Implementation of Learning Gradient Fields for Molecular Conformation Generation (ICML 2021).

MilaGraph

Last update: Dec 9, 2022

Related tags

Deep Learning ConfGF

Overview

[PDF] | [Slides]

The official implementation of Learning Gradient Fields for Molecular Conformation Generation (ICML 2021 Long talk)

Installation

Install via Conda (Recommended)

# Clone the environment
conda env create -f env.yml

# Activate the environment
conda activate confgf

# Install Library
git clone https://github.com/DeepGraphLearning/ConfGF.git
cd ConfGF
python setup.py install

Install Manually

# Create conda environment
conda create -n confgf python=3.7

# Activate the environment
conda activate confgf

# Install packages
conda install -y -c pytorch pytorch=1.7.0 torchvision torchaudio cudatoolkit=10.2
conda install -y -c rdkit rdkit==2020.03.2.0
conda install -y scikit-learn pandas decorator ipython networkx tqdm matplotlib
conda install -y -c conda-forge easydict
pip install pyyaml

# Install PyTorch Geometric
pip install torch-scatter -f https://pytorch-geometric.com/whl/torch-1.7.0+cu102.html
pip install torch-sparse -f https://pytorch-geometric.com/whl/torch-1.7.0+cu102.html
pip install torch-cluster -f https://pytorch-geometric.com/whl/torch-1.7.0+cu102.html
pip install torch-spline-conv -f https://pytorch-geometric.com/whl/torch-1.7.0+cu102.html
pip install torch-geometric==1.6.3

# Install Library
git clone https://github.com/DeepGraphLearning/ConfGF.git
cd ConfGF
python setup.py install

Dataset

Offical Dataset

The offical raw GEOM dataset is avaiable [here].
---*---
_SET PROBLEM 1_
In the manual installation steps of the ConfGF page, which packages are installed with pip? List them all.
_SET PROBLEM 2_
Continue the ConfGF page, starting right after its sentence about the official raw GEOM dataset.
The material after this point comes from an unrelated source.
---*---
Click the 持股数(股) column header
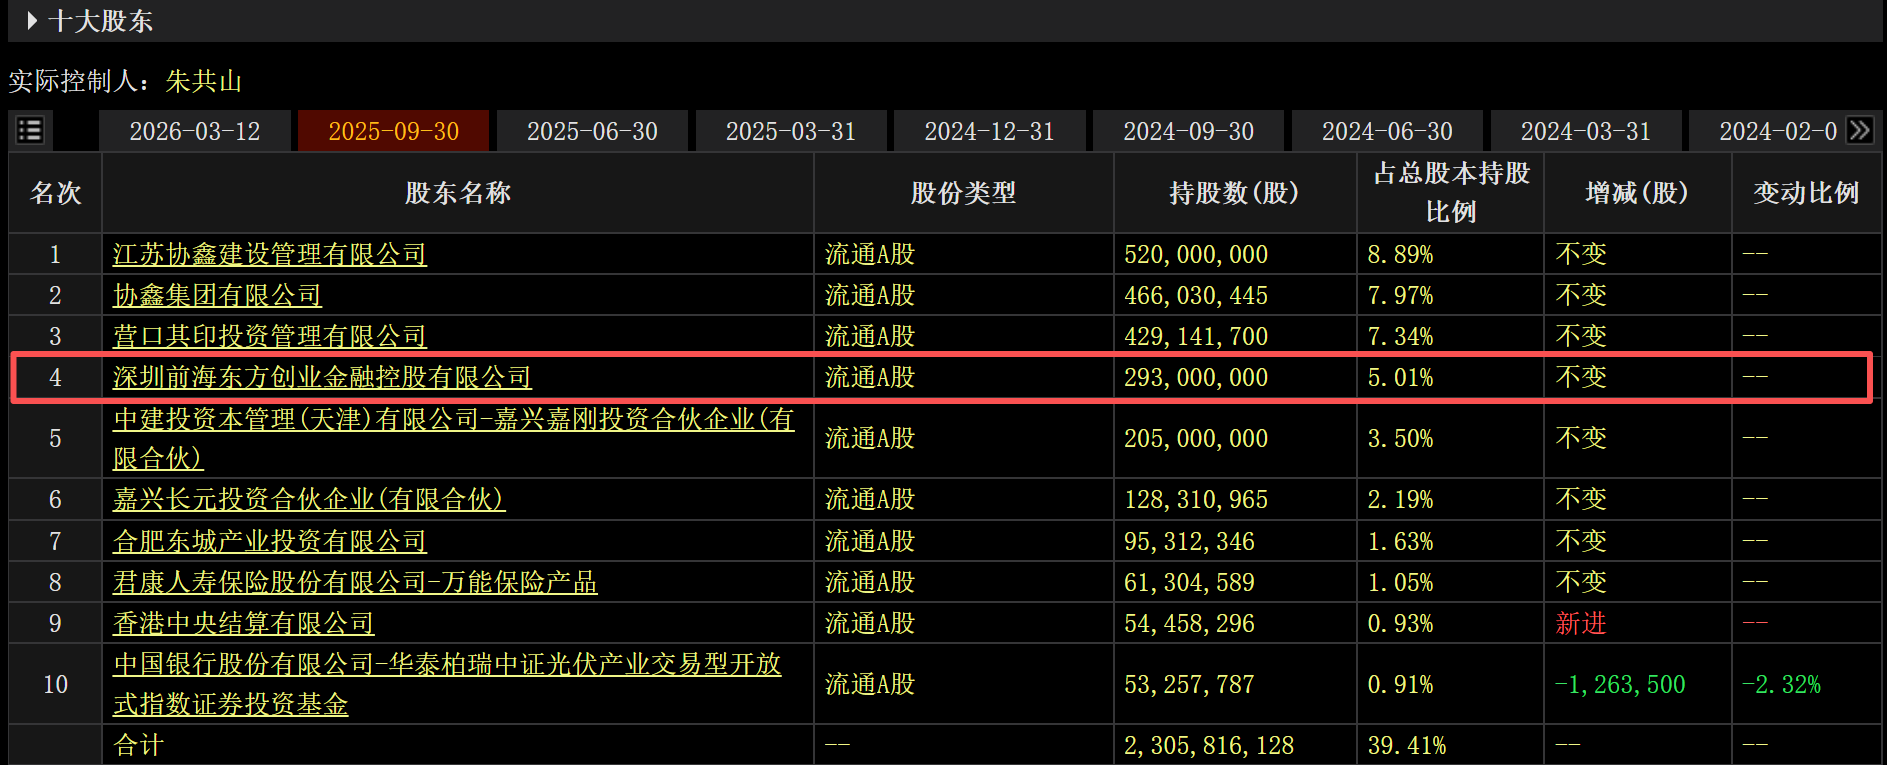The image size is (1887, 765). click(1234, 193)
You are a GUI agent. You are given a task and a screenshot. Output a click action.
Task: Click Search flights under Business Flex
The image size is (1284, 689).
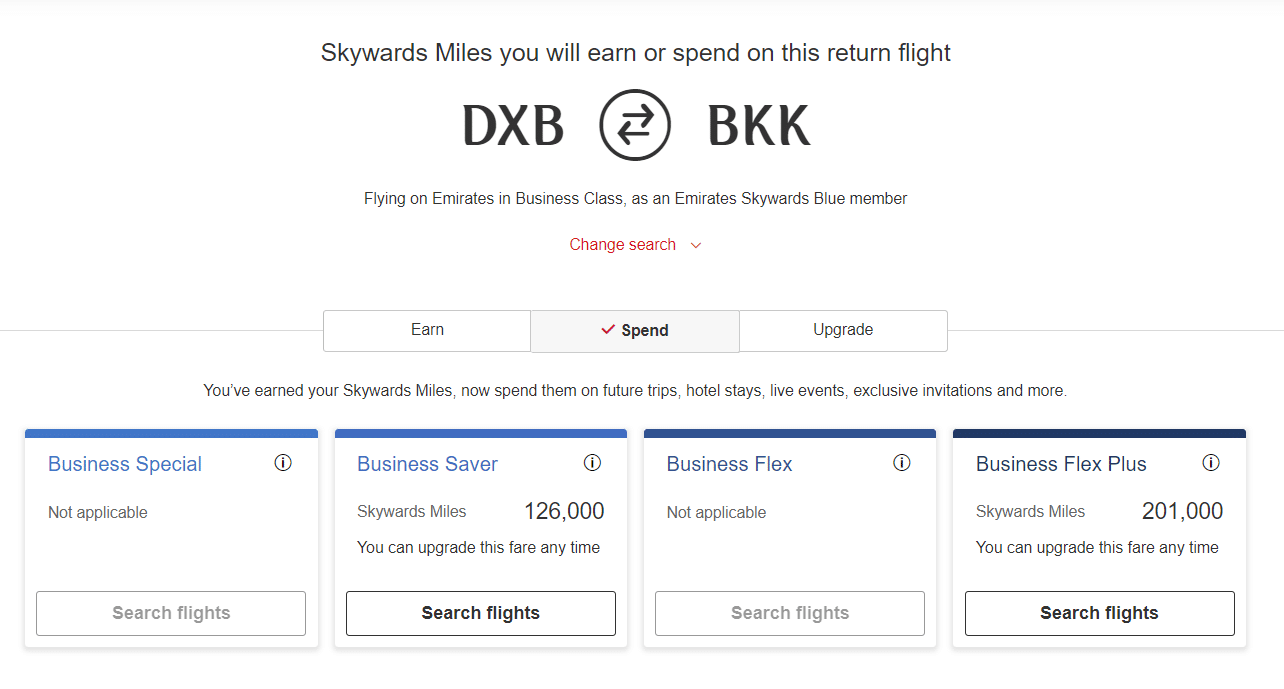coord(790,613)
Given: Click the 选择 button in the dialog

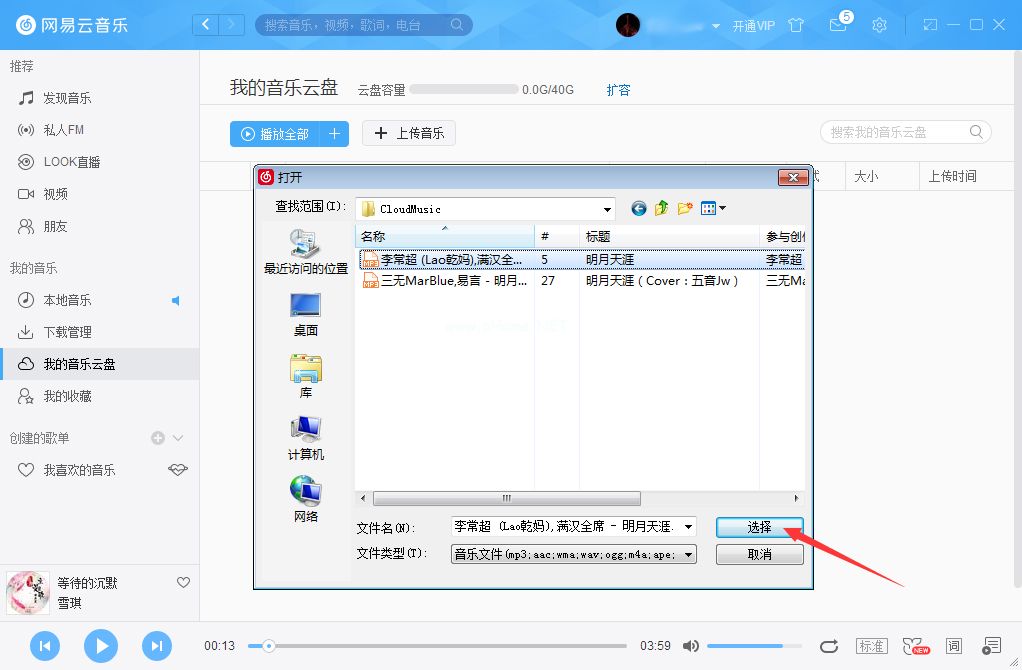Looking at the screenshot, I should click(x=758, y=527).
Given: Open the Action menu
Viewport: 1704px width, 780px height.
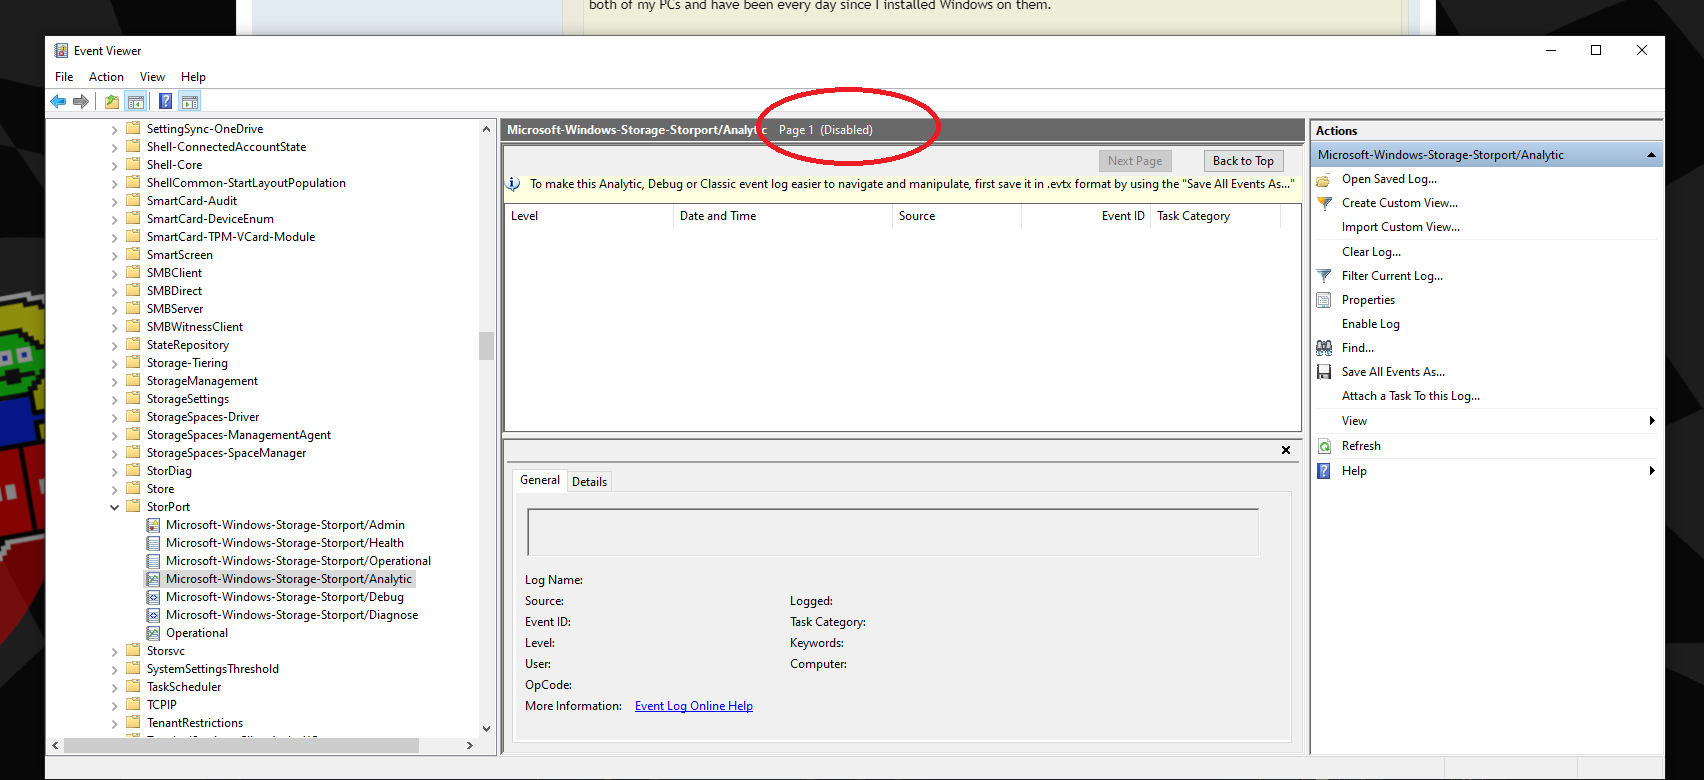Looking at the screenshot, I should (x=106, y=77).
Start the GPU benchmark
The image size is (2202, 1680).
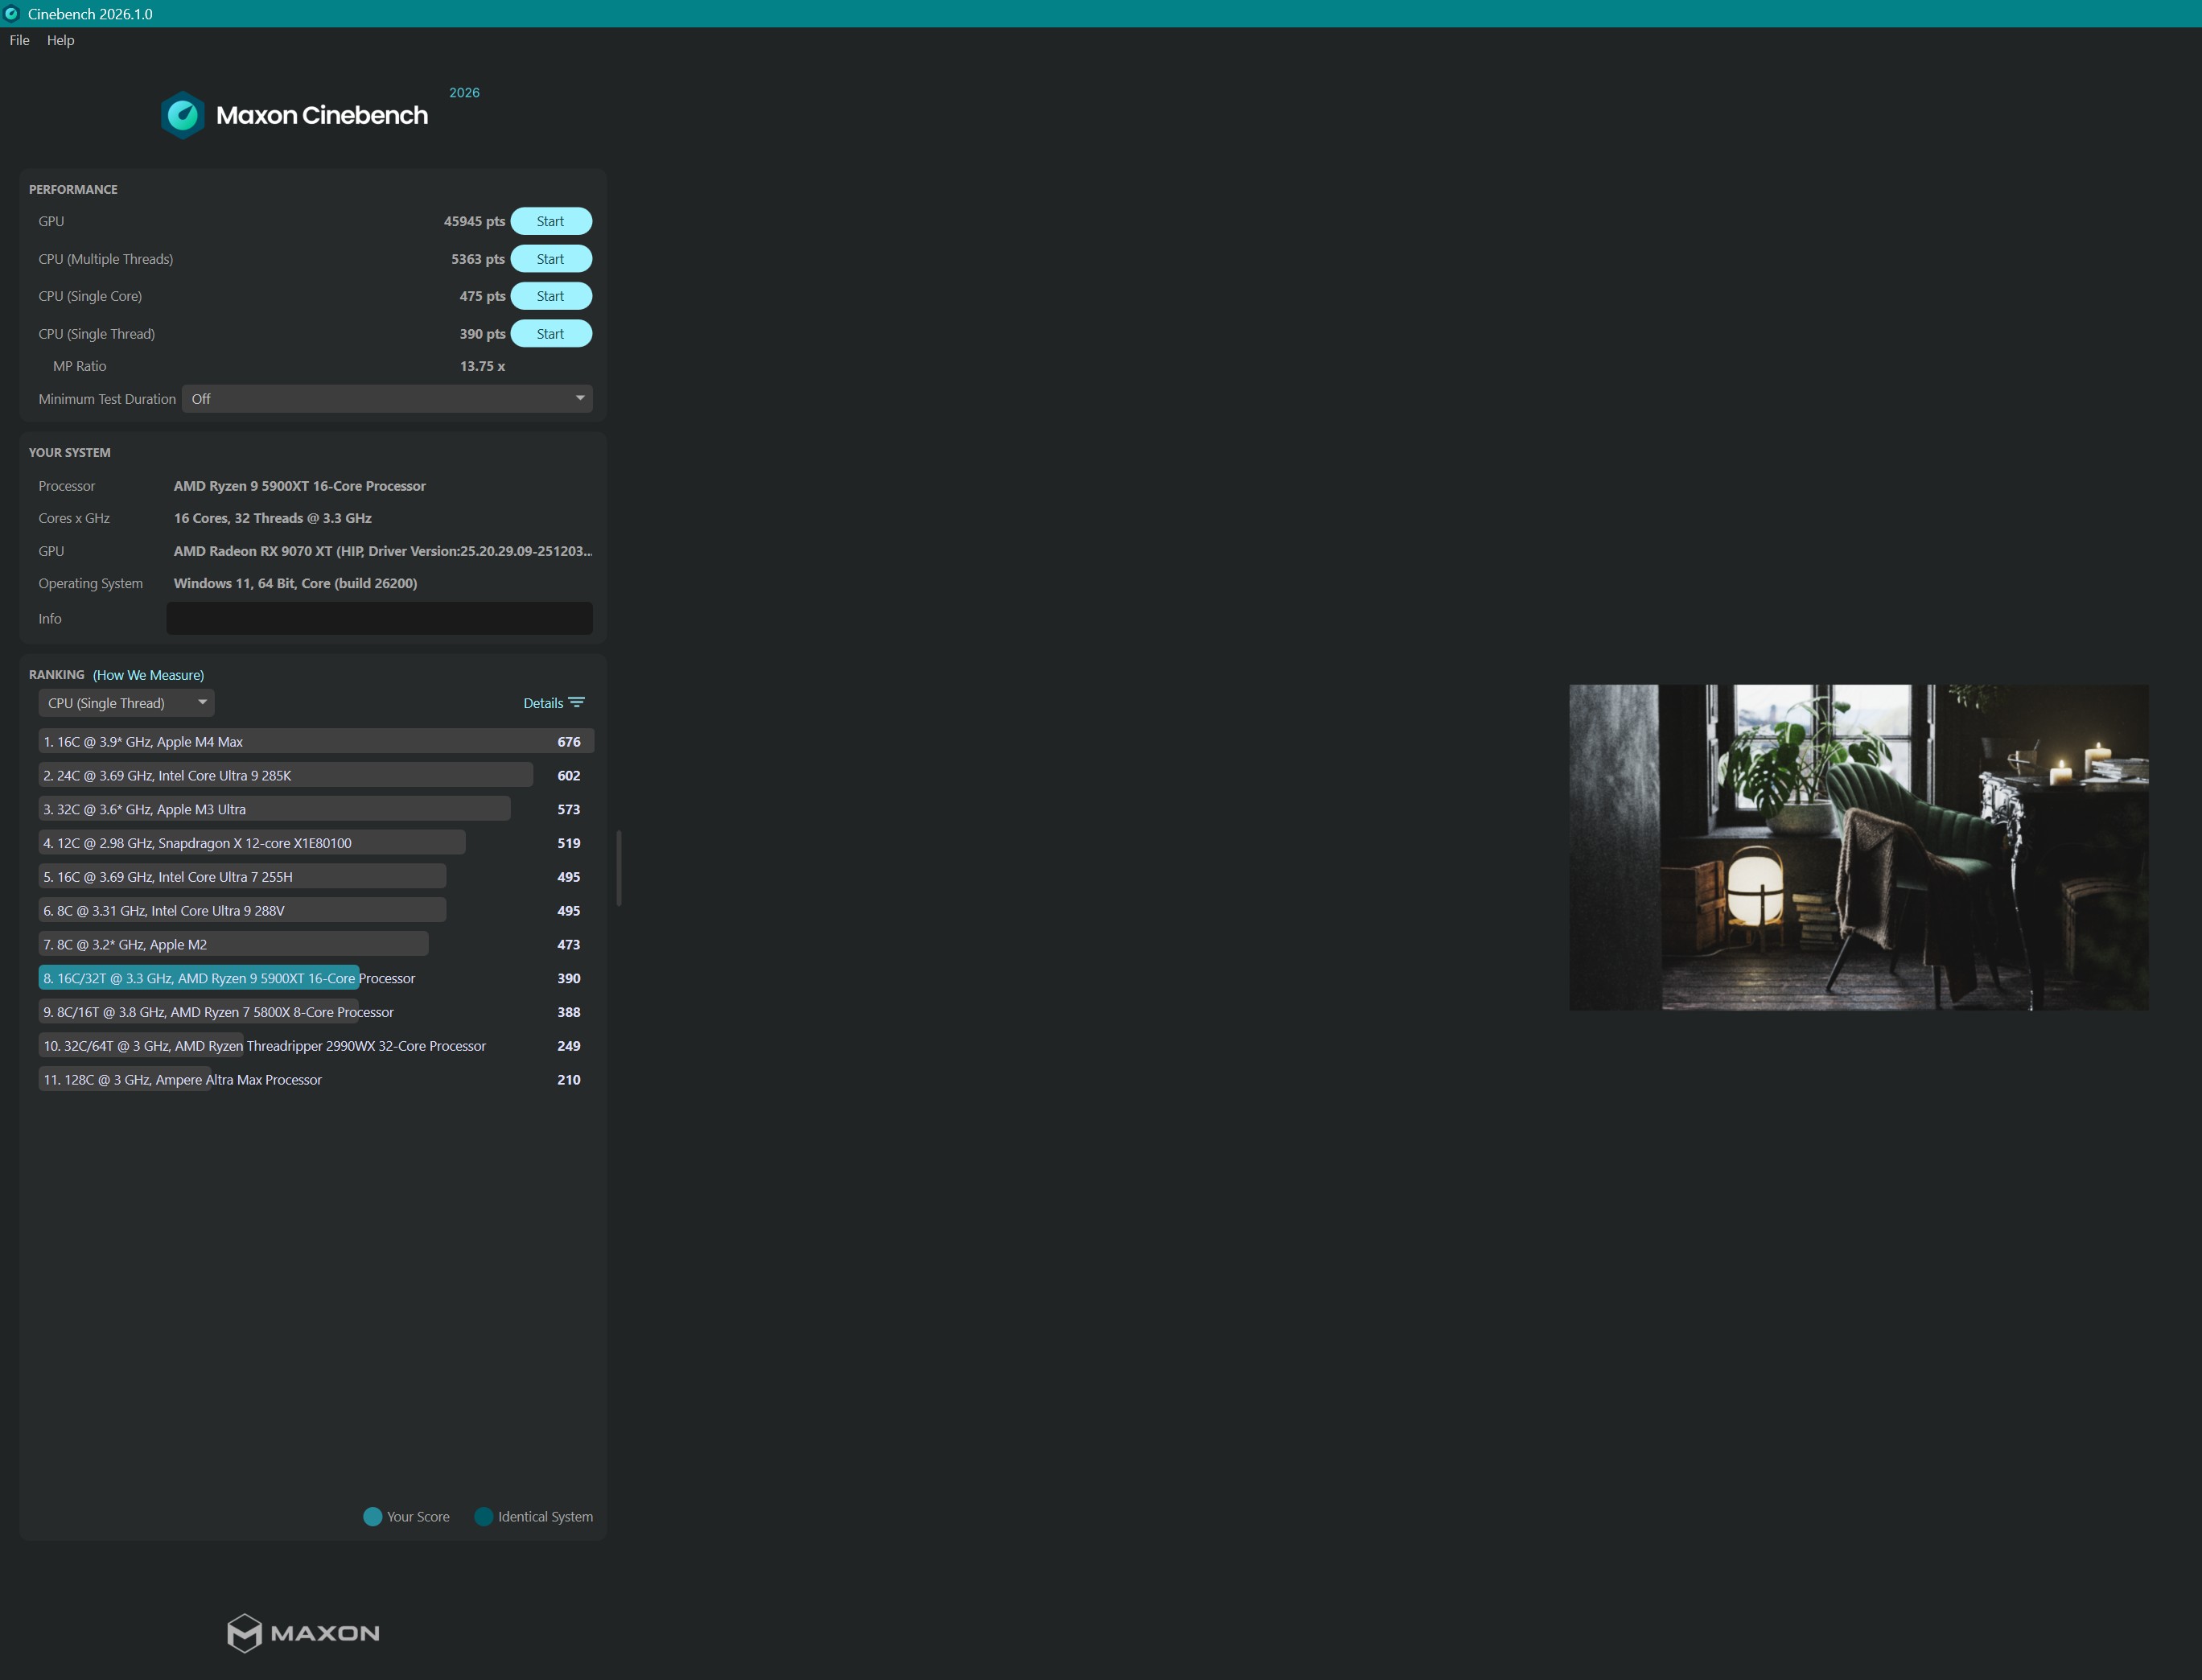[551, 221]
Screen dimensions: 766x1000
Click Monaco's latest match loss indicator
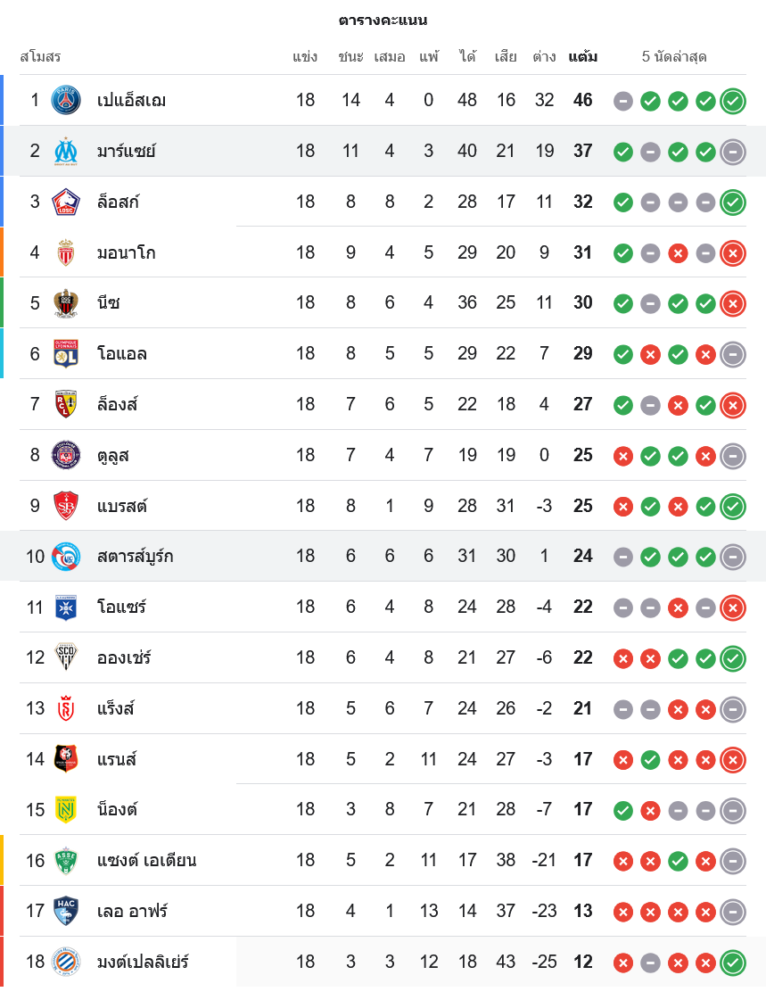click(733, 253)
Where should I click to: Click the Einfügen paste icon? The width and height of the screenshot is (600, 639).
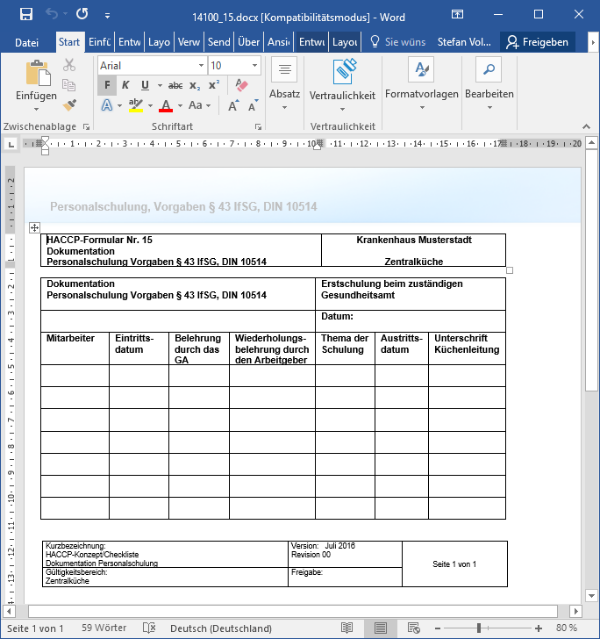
---*---
_REPLY 1_
pyyaml
torch-scatter
torch-sparse
torch-cluster
torch-spline-conv
torch-geometric==1.6.3

_REPLY 2_
Preprocessed dataset

We provide the preprocessed datasets (GEOM, ISO17) in a [google drive folder]. For ISO17 dataset, we use the default split of [GraphDG].

Prepare your own GEOM dataset from scratch (optional)

Download the raw GEOM dataset and unpack it.

tar xvf ~/rdkit_folder.tar.gz -C ~/GEOM

Preprocess the raw GEOM dataset.

python script/process_GEOM_dataset.py --base_path GEOM --dataset_name qm9 --confmin 50 --confmax 500
python script/process_GEOM_dataset.py --base_path GEOM --dataset_name drugs --confmin 50 --confmax 100

The final folder structure will look like this:

GEOM
|___rdkit_folder  # raw dataset
|   |___qm9 # raw qm9 dataset
|   |___drugs # raw drugs dataset
|   |___summary_drugs.json
|   |___summary_qm9.json
|   
|___qm9_processed
|   |___train_data_40k.pkl
|   |___val_data_5k.pkl
|   |___test_data_200.pkl
|   
|___drugs_processed
|   |___train_data_39k.pkl
|   |___val_data_5k.pkl
|   |___test_data_200.pkl
|
iso17_processed
|___iso17_split-0_train_processed.pkl
|___iso17_split-0_test_processed.pkl
|
...

Training

All hyper-parameters and training details are provided in config files (./config/*.yml), and free feel to tune these parameters.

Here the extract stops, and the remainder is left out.